Helen and Tanner rode up. “We suggest wheeling around and punching through the people behind us.”
The captain found Gare. “Your opinion?”
“I agree with these two. The closest gate lies behind us, not in front.”
“Draw swords!” the captain said.
Jack had never practiced fighting from horseback, so he pulled out his wand.
The captain looked at it. “A little short, isn’t it?”
“I hope you don’t have to see its bite,” Jack said.
“Wheel, now!” the captain ordered.
The guards turned their horses in the middle of the street. Jack found himself struggling with the maneuver and ended up in the back with a few nervous guards.
“Don’t get left behind!” Quist said from the middle of the pack.
Jack nodded and grasped his wand as tightly as he could. His knees started to shake causing the horse to shy. “Not now!” Jack cried out as it sidestepped away from the other guards.

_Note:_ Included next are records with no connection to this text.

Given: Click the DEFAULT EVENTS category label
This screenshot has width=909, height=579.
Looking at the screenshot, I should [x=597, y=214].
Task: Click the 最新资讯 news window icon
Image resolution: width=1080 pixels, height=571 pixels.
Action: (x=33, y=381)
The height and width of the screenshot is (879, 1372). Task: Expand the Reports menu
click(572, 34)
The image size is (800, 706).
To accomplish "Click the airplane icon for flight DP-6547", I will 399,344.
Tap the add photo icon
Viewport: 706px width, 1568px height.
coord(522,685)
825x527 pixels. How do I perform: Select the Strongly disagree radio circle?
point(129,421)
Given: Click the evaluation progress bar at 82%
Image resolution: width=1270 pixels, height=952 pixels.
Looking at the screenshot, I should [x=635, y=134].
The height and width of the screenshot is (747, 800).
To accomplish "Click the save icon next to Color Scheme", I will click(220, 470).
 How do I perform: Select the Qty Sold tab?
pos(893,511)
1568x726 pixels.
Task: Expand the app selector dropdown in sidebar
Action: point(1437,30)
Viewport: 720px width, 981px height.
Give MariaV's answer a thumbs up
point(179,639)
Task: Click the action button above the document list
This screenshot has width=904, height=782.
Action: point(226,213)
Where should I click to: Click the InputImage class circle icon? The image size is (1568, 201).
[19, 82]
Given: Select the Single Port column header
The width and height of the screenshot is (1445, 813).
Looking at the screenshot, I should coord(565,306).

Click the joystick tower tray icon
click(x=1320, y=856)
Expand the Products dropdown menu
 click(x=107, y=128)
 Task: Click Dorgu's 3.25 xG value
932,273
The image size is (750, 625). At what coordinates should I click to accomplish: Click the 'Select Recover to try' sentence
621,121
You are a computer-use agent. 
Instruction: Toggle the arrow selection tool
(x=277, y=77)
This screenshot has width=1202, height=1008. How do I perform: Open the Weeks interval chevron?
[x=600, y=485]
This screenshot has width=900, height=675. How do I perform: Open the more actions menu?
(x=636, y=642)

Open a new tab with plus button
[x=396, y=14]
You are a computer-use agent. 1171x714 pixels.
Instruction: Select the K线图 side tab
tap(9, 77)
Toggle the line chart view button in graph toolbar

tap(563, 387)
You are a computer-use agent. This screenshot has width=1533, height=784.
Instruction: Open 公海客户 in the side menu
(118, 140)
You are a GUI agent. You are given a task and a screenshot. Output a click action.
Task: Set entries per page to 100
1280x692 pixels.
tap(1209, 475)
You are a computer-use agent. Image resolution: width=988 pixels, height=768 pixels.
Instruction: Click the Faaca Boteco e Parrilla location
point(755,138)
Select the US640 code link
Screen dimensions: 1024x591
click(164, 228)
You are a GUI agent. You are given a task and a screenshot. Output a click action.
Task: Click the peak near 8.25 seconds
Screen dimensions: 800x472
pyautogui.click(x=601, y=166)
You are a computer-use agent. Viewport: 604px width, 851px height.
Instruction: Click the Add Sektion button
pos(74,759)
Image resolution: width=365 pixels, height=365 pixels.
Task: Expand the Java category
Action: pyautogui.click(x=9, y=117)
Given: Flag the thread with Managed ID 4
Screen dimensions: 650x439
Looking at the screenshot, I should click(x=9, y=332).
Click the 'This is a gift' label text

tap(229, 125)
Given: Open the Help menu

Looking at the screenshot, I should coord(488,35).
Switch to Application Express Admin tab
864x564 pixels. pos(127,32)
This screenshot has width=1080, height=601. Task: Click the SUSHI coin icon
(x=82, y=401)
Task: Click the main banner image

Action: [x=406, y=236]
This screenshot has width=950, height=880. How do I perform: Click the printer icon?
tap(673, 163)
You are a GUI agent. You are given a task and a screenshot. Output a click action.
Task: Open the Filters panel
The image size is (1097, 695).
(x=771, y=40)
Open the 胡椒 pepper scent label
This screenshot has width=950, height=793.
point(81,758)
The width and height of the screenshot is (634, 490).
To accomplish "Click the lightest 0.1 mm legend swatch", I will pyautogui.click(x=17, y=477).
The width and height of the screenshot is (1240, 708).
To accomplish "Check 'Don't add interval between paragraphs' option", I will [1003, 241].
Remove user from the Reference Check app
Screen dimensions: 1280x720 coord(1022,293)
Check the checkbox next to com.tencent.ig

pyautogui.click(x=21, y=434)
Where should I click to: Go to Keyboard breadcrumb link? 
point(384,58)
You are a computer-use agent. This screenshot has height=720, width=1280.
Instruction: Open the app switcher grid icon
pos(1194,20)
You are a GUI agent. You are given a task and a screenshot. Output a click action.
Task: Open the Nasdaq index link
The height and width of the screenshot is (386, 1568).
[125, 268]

He tightened the reins and looked up at the sky, hoping for intervention from Alderach, when he noticed men creeping along the rooftops.
“Charge!” the captain said from up front.
Jack noticed a man aim a crossbow. He raised his wand and shouted, “ZAP!” The man fell to the ground, and Jack nearly dropped the wand from the jolt that went up his arm. He looked at the wand and saw the meat of his palm covering the bare metal through the hole the leather worker had made. He quickly adjusted his grip, so he didn’t touch the metal. He aimed at another rooftop assassin and followed his descent with his eyes. The jolt was muted this time.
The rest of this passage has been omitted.